Un secondo finanziamento ERC detto “proof of concept” (dimostrazione di concetto) le è stato assegnato per verificare la possibilità di realizzare na­nocubi di ferrite in qualità e quantità sufficienti per gli studi di ipertermia in preclinica e clinica. Recentemente è arrivato anche un terzo finanziamento ERC-consolidator, per il progetto GIULIa (porta il nome della prima bimba di Teresa, che la ricercatrice ha perso alla nascita), che ha l’intento di sviluppare ulteriormente la tecnologia dell’ipertermia magnetica contro i tumori, esplorando due modalità di rilascio delle nanoparticelle nelle metastasi. Da una parte verranno utilizzate le cellule immunitarie natural killer per il trasporto della dose di nanoparticelle adeguata al trattamento di ipertermia magnetica combinata agli effetti della immunoterapia. Un secondo obiettivo è la messa a punto di microdispositivi magnetici in grado di muoversi anche nel tessuto viscoso in un gradiente termico generato dalle nanoparticelle stesse. L’evoluzione futura di questa tecnologia sarà la messa a punto di una nanoformulazione che sia capace di conservare la massima efficienza termica per le settimane necessarie all’eliminazione delle cellule tumorali e permetta poi all’organismo di degradarle ed eliminarle rapidamente, così da restituire ai medici la possibilità di osservare in dettaglio i tessuti trattati con tutti i normali strumenti diagnostici.

La forza della diversità

“Tutti questi progetti non sarebbero possibili senza il mio gruppo multidisciplinare e multiculturale di ricercatori” sottolinea Pellegrino. “Avere un gruppo così variegato era non solo il mio sogno, ma è anche la chiave del successo della ricerca che portiamo avanti, ed è possibile grazie anche a un modello di ricerca che IIT incoraggia e aiuta a realizzare con un adeguato supporto organizzativo e amministrativo. Quando c’è da festeggiare qualche evento, è nostra abitudine organizzare delle escursioni in Liguria, e la pausa pranzo, al sacco, diventa un’occasione per assaggiare ricette di varie parti del mondo.”

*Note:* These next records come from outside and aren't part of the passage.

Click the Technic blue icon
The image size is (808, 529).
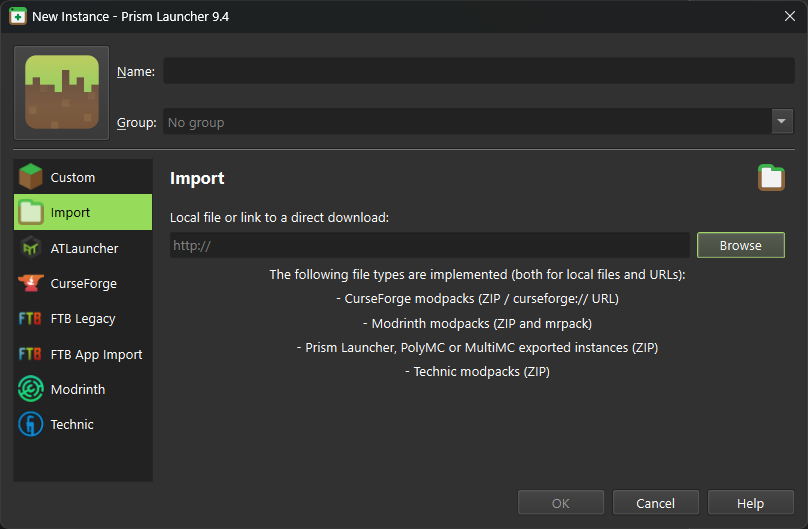pos(31,424)
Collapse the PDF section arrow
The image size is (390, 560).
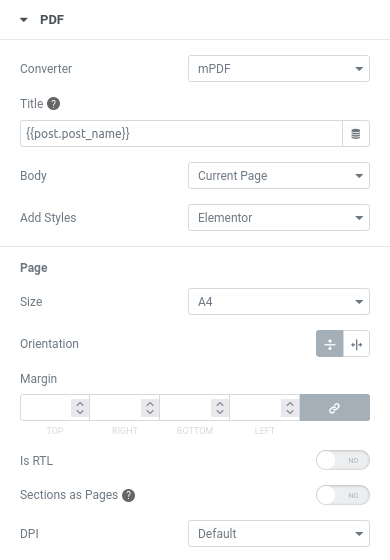[24, 20]
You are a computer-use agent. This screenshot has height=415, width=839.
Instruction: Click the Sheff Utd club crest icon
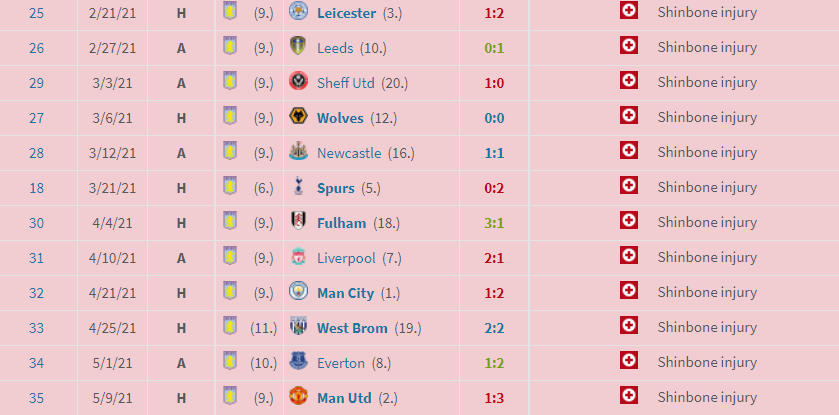click(x=298, y=81)
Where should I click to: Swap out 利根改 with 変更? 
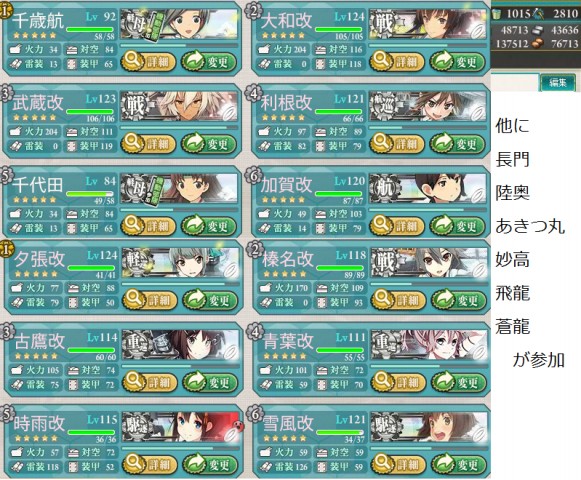(458, 144)
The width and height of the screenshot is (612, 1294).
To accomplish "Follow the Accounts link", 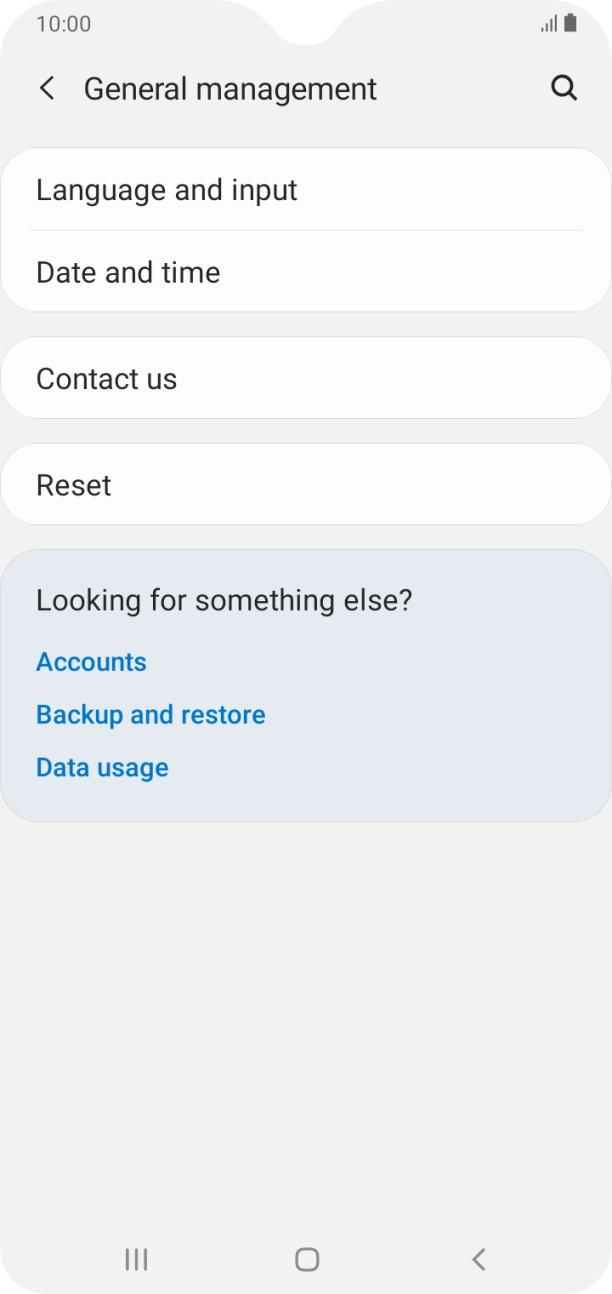I will click(x=91, y=662).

Nel tempo lasciato libero dall’impegno professionale e familiare, tra i suoi passatempi Pellegrino si dedica al disegno: “Come ricercatori siamo persone molto razionali e impostate. Ci è richiesto rigore. La passione per il disegno mi permette di assecondare la parte del mio cervello che spazia: mi piace disegnare volti, gli occhi mostrano l’intensità delle emozioni del soggetto”. Anche le figlie disegnano, e un acquerello astratto di Giorgia e Rossella è stato scelto come simbolo di uno dei progetti di ricerca. Non manca l’impegno nel volontariato: “Con tutta la famiglia siamo volontari AIRC, non manchiamo mai di partecipare al mercatino natalizio di San Nicola, a Genova, e di scendere in piazza per la campagna delle Azalee della Ricerca: Rossella è la più giovane volontaria della Liguria”.